To learn more, see Unique Device ID.
Client Configuration User Interface Navigation Update
The placeholder for Client Configuration is moved out from the Devices page on the user interface(UI) and now is accessed from Settings > Security Cloud Platform > Netskope Client > Client Configuration.
IPsec/GRE CSV Import
The IPSec and GRE CSV import functionality now supports additional fields, earlier this feature only supported mandatory fields. You can now create IPSec and GRE sites with all required and optional fields.
To learn more: Importing IPSec Sites from a CSV File and Importing GRE Sites from a CSV File.
Flexible Dynamic Steering
Enhanced the following in this release:
- On-Prem detection enhancement support multiple IPs for DNS detection and multiple HTTP hosts detection.
- For the steering traffic mode, you can switch traffic mode between On-Prem, Off-Prem and the new mode None. When the traffic mode is None, the client will establish a tunnel but will not steer traffic. Exceptions will not be processed as they are only applicable for steered traffic.
- For the steering exception rules:
- Firewall app exceptions contains separate sets of rules between On-Prem and Off-Prem in All steering traffic mode.
- Category exceptions contains set of rules between On-Prem and Off-Prem in Web or All mode.
- If the packet matches configured exceptions and needs to be bypassed, you can select new exception bypass options to bypass locally on the client device, or bypass by tunnelling on backend.
To learn more, see Dynamic Steering.
UI Platform
UI Navigation Change Notification
There is a change in the UI navigation path. The Settings > API-enabled Protection navigation has changed to Settings > Configure App Access. Earlier, the API-enabled Protection page had two sub-categories – SaaS & IaaS. With the new change, the Configure App Access page is now categorized based on Next Gen & Classic. Detailed changes are below:
| Old Navigation | New Navigation |
|---|---|
| Settings > API-enabled Protection | Settings > Configure App Access |
| Settings > API-enabled Protection > SaaS > Classic | Settings > Configure App Access > Classic > SaaS |
| Settings > API-enabled Protection > IaaS | Settings > Configure App Access > Classic > IaaS |
| Settings > API-enabled Protection > SaaS > Next Gen | Settings > Configure App Access > Next Gen > CASB API or Security Posture |
Multiple IdP Support
Netskope enabled multiple SAML IdPs support by default, which allows you to authenticate with various IdP providers in the forward proxy deployment.

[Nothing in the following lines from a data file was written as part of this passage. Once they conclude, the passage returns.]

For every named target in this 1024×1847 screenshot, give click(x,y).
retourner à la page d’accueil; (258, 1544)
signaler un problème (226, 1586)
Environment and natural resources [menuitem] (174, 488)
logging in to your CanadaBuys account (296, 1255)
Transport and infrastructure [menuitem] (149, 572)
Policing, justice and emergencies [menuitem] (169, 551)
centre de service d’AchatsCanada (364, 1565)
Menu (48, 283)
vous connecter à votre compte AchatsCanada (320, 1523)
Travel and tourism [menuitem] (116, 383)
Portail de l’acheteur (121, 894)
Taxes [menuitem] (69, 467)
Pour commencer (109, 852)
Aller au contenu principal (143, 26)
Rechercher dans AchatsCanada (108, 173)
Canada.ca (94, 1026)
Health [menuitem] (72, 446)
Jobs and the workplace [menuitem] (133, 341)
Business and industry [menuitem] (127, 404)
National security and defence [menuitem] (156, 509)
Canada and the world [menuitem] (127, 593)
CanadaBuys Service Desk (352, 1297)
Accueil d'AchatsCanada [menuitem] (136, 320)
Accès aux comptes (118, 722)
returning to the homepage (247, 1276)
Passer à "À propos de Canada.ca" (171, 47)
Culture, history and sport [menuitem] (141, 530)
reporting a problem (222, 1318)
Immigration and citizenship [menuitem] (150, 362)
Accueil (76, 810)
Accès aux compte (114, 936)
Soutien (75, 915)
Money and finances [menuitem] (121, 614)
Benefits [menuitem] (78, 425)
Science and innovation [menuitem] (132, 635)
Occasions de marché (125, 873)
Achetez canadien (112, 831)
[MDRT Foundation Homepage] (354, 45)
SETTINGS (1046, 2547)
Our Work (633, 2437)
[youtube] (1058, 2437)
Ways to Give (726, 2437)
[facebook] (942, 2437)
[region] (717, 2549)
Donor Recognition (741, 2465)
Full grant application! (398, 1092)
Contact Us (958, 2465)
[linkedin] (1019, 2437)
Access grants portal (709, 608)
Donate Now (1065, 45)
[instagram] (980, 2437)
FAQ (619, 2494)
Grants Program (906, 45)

SSO For Multiple IdP Support
Netskope now supports Single sing-on (SSO) from multiple identity providers to access Netskope management console.
Admin Local User Account Activation And Verification
When creating a new tenant admin local account or resetting the password for an admin local account, Netskope sends an email to the admin account for email address verification.
Deprecated Feature
SkopeIT
Data Source Selector Feature
Deprecated the Data Source feature in Settings > General > Data Source due to duplication in existing feature functionality.
Additional Documentation Updates
Creating a Cloud App Definition: Improved the content and structure on how to create Cloud app definitions.